Supplied passage:
━━━━━━━━
Started 2 months ago | Discussions thread
Tazz93
Tazz93 Veteran Member • Posts: 3,473
Re: Or maybe Z9?

Summerjoy wrote:

xtam667 wrote:

I used the 1DX series and have been a Canon shooter since forever. The R3 is the best Canon body I have ever tried and among the best of anything, really. There is only one use case I find it inferior to the Z9, focal length limited bird photography. Too bad this is 90% of all the reasons why I want a top of the line camera. There is nothing like the Z9 + 800mm f6.3 PF lens in the Canon camp, unfortunately. Even if the R1 came along a lightweight and compact super tele below $7000 was still missing and it is not even rumoured. Z9 with 45mpix behind a 800mm f6.3 makes a big difference compared to R3 with 24mpix behind a 700mm f5.6 (the EF 500mm f4 + 1.4x that I have) and it is lighter and cheaper at the same time. I could go with the RF 600mm f4 but did you see the price of that one? And still only 24 mpix with the R3. The R5+RF 600mm+1.4x gets a similar pixels/duck ratio but then there are usability issues in the field.

I totally get that for the OP's purposes the R3 is ideal and I really wish that it was for me too. Anyone else of you bird shooters whose primary targets are not close-by ostriches feel the same? Do you see the Z9 + 800mm f6.3 PF a better enough combo to make the switch?
━━━━━━━━
Answer these from the forum post:
1. Which Canon series did xtam667 use before the R3?
2. How many megapixels does the post give for the Z9?
3. Which lens and converter make up the 700mm f5.6 setup?

Available data:
━━━━━━━━
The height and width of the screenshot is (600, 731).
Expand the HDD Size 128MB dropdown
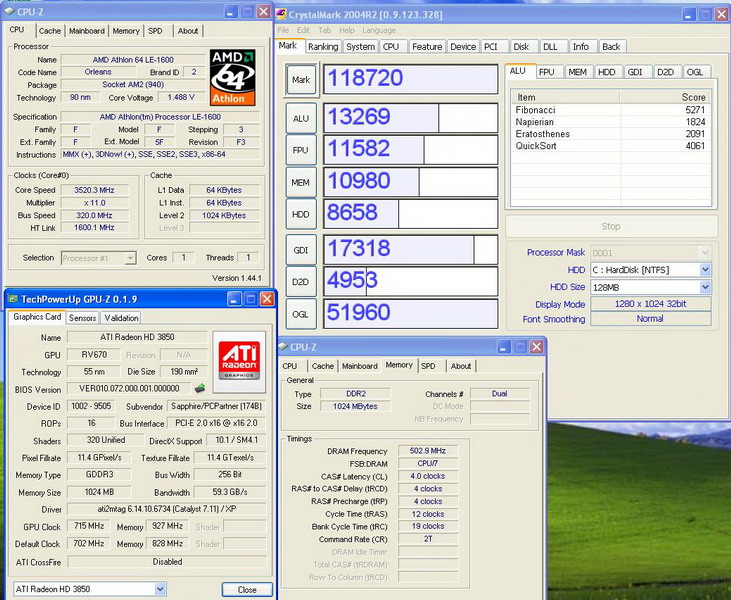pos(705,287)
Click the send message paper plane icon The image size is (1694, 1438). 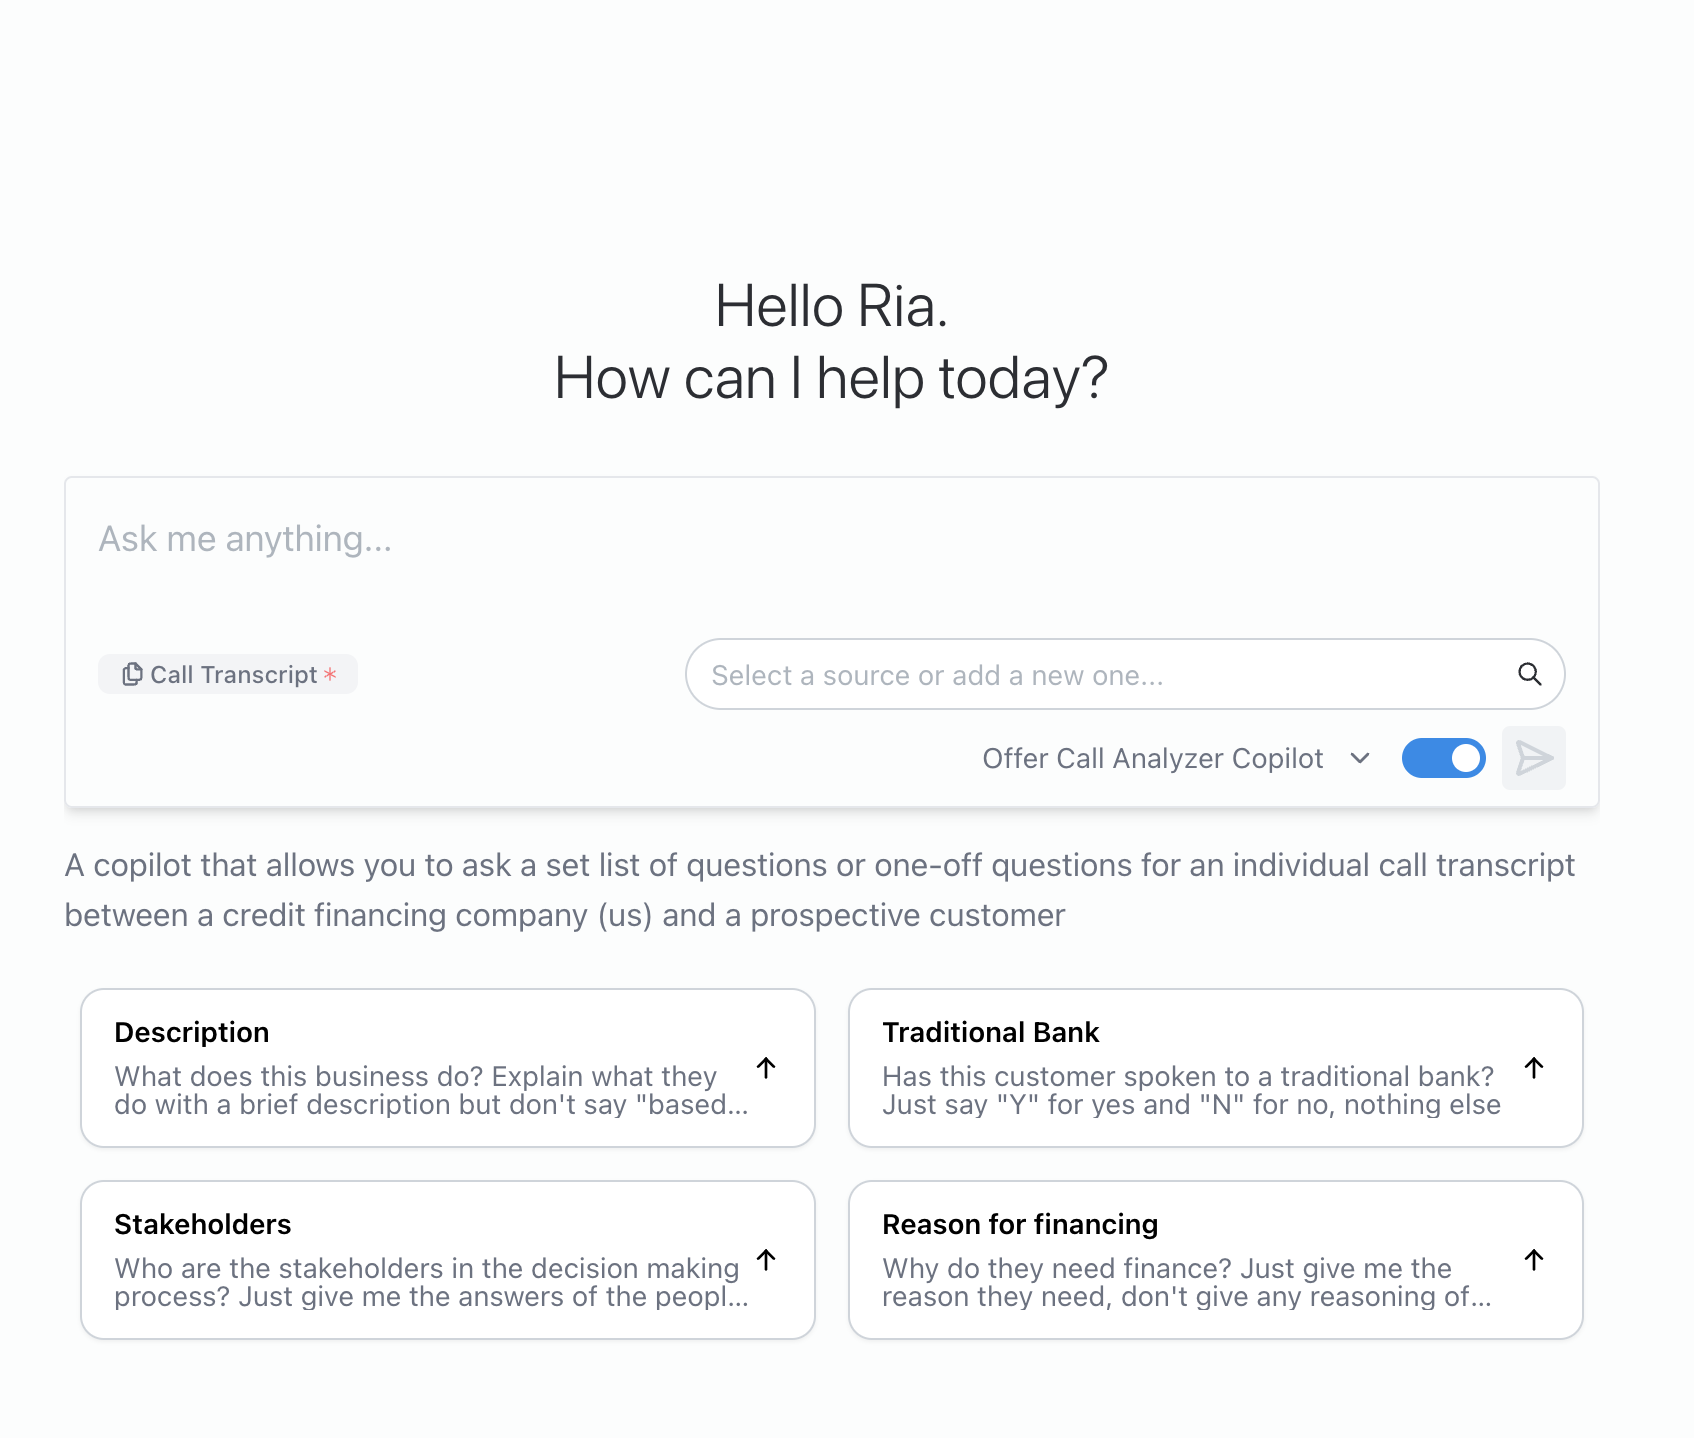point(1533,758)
━━━━━━━━
Finished task:
1. The 1DX series.
2. 45 megapixels.
3. The EF 500mm f4 with a 1.4x converter.